Something I share with my husband is a love of The Great British Bake Off. If you aren’t familiar with this show, it is a baking competition, where each week contestants have to bake three things, someone is named star baker, and someone is sent home. Given that this is a competition, there are two judges. Our favorite is watching Paul Hollywood carefully examine each and every bake. He is always looking for what went wrong and he is tough. He cuts right in the middle of a loaf of bread, he pokes slices of cake, he flips pastries right over to see what the bottom looks like. Breads are often under-proofed or crème pat (crème patissière) will be lumpy. My husband and I have taken to jokingly doing this to each other’s baked goods. We tap the bottom of a just baked loaf of bread to listen for the hollow sound, while channeling our inner Paul Hollywood.
This type of judging is relevant in educational research. There are always people proclaiming that a new study showed that program X helps students learn better. However, we need to channel our inner Paul Hollywood though and dig into that study, to see if it really is as good as it looks. Paul would never just accept that a loaf of bread was good simply because someone said it tasted great, and we shouldn’t just accept a splashy research study either.

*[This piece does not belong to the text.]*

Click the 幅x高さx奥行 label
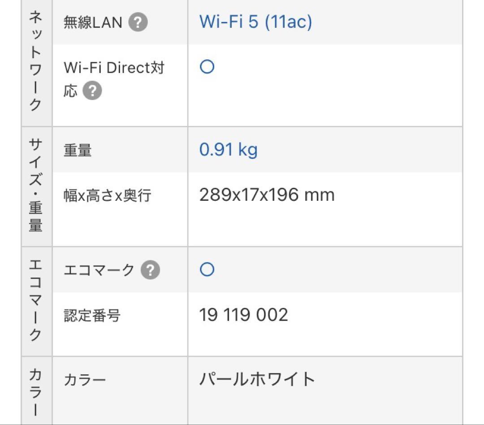The height and width of the screenshot is (425, 484). (108, 196)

Bob Slavin (2007) talked about this as accessing your inner Gremlin, a grumpy creature named Norm, who is always looking for ways that studies are flawed. This is something that everyone can do with a little practice. Just like you look for a few key things in a loaf of bread (crust, texture, flavor), education research also has a few key factors that help you decide if this is a blue ribbon study or one that you should be more cautious accepting. These factors can be grouped into three main questions, What? Who? and How?
What are you comparing?
First you need to understand what the “thing” is that is being researched. This might be a particular reading textbook, a math tutoring program, or a whole-school SEL intervention. It could be a leadership training for principals or even a reorganization in the school schedule. But you need to have the program or product clearly defined and know whether it is being implemented under fair conditions – with the types of resources and supports normally available to schools. If not, that’s a hint that this “bake” is flawed.
Once you know what you are testing, then you need to understand what it is being compared to. Researchers call this the counterfactual or control condition, which is often described as business as usual or what schools typically do. How different is that typical practice from what you are testing? Are you comparing a new tutoring model with an existing tutoring model? Or are you comparing a new tutoring model with no tutoring at all? Knowing the comparison condition will help you understand how big of an impact to expect – results would be very different if you were comparing two tutoring approaches than if you were comparing tutoring and no tutoring.
Who are in the groups?
Next you need to understand your participants. Researchers spend a lot of time talking about sample selection, but it really just means knowing who is included and who is not. The biggest clue that something is wrong with the “bake” is if the people in the treatment group (those getting the “thing” you are testing) and the comparison group are very different. So look at the comparisons of the groups at baseline (before the “thing” started). Are they very similar? If not, this “bake” isn’t quite right. You should also understand who is being excluded from the sample. It is quite common in some studies to remove students who didn’t get enough of the treatment, for example when students participating in a supplementary education technology program who didn’t complete enough lessons are removed. That study tells you how well it works for someone who used it enough, but not how it works on average for all students. When you see this, your inner Paul Hollywood should be very concerned.
How is success being measured?
Finally you need to ask is how the outcomes being measured. Are they using a fair assessment, like a standardized test, or are they using a test that is aligned to the treatment, which is biased toward the treatment group? For example, perhaps there is a study testing a particular vocabulary program that is meant to improve reading. The outcome measure is a test of 40 of the words taught in the program. That lets you know whether those students learned those particular words better than students who didn’t participate in the program, but it doesn’t tell you whether that program actually helps students learn to read. Using these types of unfair measures, often designed by the people who made the program or intervention, is a signal that the “bake” is off.
Even better news is that there are resources that can help you with your judging. Clearinghouses such as the What Works Clearinghouse and Evidence for ESSA can help by identifying programs and studies that have good bakes. So, the next time you hear about a new research study that makes big claims about what helps students, tap into your Paul Hollywood. Don’t be afraid to cut that study apart and really look to see if it passes muster. We shouldn’t be making educational policy decisions based on studies with soggy bottoms or under-baked loaves. Instead look for those studies that are perfect bakes.
Slavin, R. E. (2007). Educational Research in an Age of Accountability. United States: Pearson.